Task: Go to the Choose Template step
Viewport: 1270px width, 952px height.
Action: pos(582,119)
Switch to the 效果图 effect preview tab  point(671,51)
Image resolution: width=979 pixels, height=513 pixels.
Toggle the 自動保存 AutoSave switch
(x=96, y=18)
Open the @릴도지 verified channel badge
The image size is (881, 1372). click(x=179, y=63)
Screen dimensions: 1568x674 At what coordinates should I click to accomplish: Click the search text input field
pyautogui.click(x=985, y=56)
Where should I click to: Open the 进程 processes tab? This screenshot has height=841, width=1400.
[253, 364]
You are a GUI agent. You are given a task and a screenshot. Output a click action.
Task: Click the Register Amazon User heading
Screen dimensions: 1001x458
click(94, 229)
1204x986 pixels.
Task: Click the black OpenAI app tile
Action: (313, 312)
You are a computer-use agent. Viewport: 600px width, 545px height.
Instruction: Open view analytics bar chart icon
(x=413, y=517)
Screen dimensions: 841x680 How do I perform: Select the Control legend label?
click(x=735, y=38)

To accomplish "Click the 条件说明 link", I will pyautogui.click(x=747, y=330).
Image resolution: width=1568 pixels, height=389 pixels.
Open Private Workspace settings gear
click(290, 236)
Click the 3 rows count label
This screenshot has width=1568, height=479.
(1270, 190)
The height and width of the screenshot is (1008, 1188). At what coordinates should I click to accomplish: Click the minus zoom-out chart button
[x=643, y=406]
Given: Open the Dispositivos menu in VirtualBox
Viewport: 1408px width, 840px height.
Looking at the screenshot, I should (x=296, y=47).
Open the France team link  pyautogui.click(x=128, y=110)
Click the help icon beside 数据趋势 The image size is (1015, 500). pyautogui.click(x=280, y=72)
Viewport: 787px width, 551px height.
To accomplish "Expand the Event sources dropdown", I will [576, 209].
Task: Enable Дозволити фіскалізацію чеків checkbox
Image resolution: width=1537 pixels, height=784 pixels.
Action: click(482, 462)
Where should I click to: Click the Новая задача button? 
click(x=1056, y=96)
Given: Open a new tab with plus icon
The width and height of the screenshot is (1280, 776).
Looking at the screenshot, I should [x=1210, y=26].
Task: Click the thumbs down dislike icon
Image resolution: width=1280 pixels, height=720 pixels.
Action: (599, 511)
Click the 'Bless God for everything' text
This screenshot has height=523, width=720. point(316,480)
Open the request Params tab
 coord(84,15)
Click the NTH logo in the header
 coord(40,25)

☆ ☆ ☆ ☆

EXERCISE AIM: The answer must be all of the entries, restated exactly.

SOLUTION FOR THIS TASK:
Task: Go to the Choose Template step
Viewport: 1270px width, 952px height.
Action: pos(582,119)
Switch to the 效果图 effect preview tab  point(671,51)
Image resolution: width=979 pixels, height=513 pixels.
Toggle the 自動保存 AutoSave switch
(x=96, y=18)
Open the @릴도지 verified channel badge
The image size is (881, 1372). click(x=179, y=63)
Screen dimensions: 1568x674 At what coordinates should I click to accomplish: Click the search text input field
pyautogui.click(x=985, y=56)
Where should I click to: Open the 进程 processes tab? This screenshot has height=841, width=1400.
[253, 364]
You are a GUI agent. You are given a task and a screenshot. Output a click action.
Task: Click the Register Amazon User heading
Screen dimensions: 1001x458
click(94, 229)
1204x986 pixels.
Task: Click the black OpenAI app tile
Action: (313, 312)
You are a computer-use agent. Viewport: 600px width, 545px height.
Instruction: Open view analytics bar chart icon
(x=413, y=517)
Screen dimensions: 841x680 How do I perform: Select the Control legend label?
click(x=735, y=38)

To accomplish "Click the 条件说明 link", I will pyautogui.click(x=747, y=330).
Image resolution: width=1568 pixels, height=389 pixels.
Open Private Workspace settings gear
click(290, 236)
Click the 3 rows count label
This screenshot has width=1568, height=479.
(1270, 190)
The height and width of the screenshot is (1008, 1188). At what coordinates should I click to accomplish: Click the minus zoom-out chart button
[x=643, y=406]
Given: Open the Dispositivos menu in VirtualBox
Viewport: 1408px width, 840px height.
Looking at the screenshot, I should (x=296, y=47).
Open the France team link  pyautogui.click(x=128, y=110)
Click the help icon beside 数据趋势 The image size is (1015, 500). pyautogui.click(x=280, y=72)
Viewport: 787px width, 551px height.
To accomplish "Expand the Event sources dropdown", I will [576, 209].
Task: Enable Дозволити фіскалізацію чеків checkbox
Image resolution: width=1537 pixels, height=784 pixels.
Action: click(482, 462)
Where should I click to: Click the Новая задача button? 
click(x=1056, y=96)
Given: Open a new tab with plus icon
The width and height of the screenshot is (1280, 776).
Looking at the screenshot, I should [x=1210, y=26].
Task: Click the thumbs down dislike icon
Image resolution: width=1280 pixels, height=720 pixels.
Action: (599, 511)
Click the 'Bless God for everything' text
This screenshot has height=523, width=720. point(316,480)
Open the request Params tab
 coord(84,15)
Click the NTH logo in the header
 coord(40,25)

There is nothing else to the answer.